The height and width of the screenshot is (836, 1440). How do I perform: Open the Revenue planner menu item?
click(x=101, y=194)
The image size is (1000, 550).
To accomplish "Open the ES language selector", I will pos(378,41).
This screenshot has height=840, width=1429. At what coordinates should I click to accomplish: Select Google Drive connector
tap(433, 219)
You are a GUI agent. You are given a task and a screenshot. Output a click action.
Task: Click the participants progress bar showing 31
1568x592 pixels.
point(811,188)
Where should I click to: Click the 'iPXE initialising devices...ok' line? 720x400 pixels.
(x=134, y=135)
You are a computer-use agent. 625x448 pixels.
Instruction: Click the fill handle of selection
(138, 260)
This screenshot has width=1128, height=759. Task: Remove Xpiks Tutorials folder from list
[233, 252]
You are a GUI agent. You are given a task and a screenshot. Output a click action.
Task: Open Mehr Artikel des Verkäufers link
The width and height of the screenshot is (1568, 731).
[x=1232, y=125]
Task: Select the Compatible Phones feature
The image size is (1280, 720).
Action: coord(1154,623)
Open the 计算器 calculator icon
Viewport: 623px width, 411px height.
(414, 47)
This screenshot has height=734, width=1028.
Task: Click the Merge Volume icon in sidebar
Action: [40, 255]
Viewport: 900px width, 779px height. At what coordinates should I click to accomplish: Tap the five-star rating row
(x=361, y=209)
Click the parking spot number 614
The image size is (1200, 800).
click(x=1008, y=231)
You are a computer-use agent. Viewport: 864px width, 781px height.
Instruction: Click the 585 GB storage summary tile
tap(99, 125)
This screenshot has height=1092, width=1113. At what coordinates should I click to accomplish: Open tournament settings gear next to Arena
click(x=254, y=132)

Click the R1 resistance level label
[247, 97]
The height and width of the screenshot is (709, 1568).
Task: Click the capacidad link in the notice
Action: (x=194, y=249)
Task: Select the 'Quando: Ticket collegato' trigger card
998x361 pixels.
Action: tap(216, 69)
__________________________________________________
About this task
Copy every entry exactly, leaving nothing out.

Task answer
The height and width of the screenshot is (836, 1440). How do I perform: Open the Revenue planner menu item?
click(x=101, y=194)
The image size is (1000, 550).
To accomplish "Open the ES language selector", I will pos(378,41).
This screenshot has height=840, width=1429. At what coordinates should I click to accomplish: Select Google Drive connector
tap(433, 219)
You are a GUI agent. You are given a task and a screenshot. Output a click action.
Task: Click the participants progress bar showing 31
1568x592 pixels.
point(811,188)
Where should I click to: Click the 'iPXE initialising devices...ok' line? 720x400 pixels.
(x=134, y=135)
You are a computer-use agent. 625x448 pixels.
Instruction: Click the fill handle of selection
(138, 260)
This screenshot has width=1128, height=759. Task: Remove Xpiks Tutorials folder from list
[233, 252]
You are a GUI agent. You are given a task and a screenshot. Output a click action.
Task: Open Mehr Artikel des Verkäufers link
The width and height of the screenshot is (1568, 731).
[x=1232, y=125]
Task: Select the Compatible Phones feature
The image size is (1280, 720).
Action: coord(1154,623)
Open the 计算器 calculator icon
Viewport: 623px width, 411px height.
(414, 47)
This screenshot has height=734, width=1028.
Task: Click the Merge Volume icon in sidebar
Action: [40, 255]
Viewport: 900px width, 779px height. At what coordinates should I click to accomplish: Tap the five-star rating row
(x=361, y=209)
Click the parking spot number 614
The image size is (1200, 800).
click(x=1008, y=231)
You are a computer-use agent. Viewport: 864px width, 781px height.
Instruction: Click the 585 GB storage summary tile
tap(99, 125)
This screenshot has height=1092, width=1113. At what coordinates should I click to accomplish: Open tournament settings gear next to Arena
click(x=254, y=132)

Click the R1 resistance level label
[247, 97]
The height and width of the screenshot is (709, 1568).
Task: Click the capacidad link in the notice
Action: (x=194, y=249)
Task: Select the 'Quando: Ticket collegato' trigger card
998x361 pixels.
Action: tap(216, 69)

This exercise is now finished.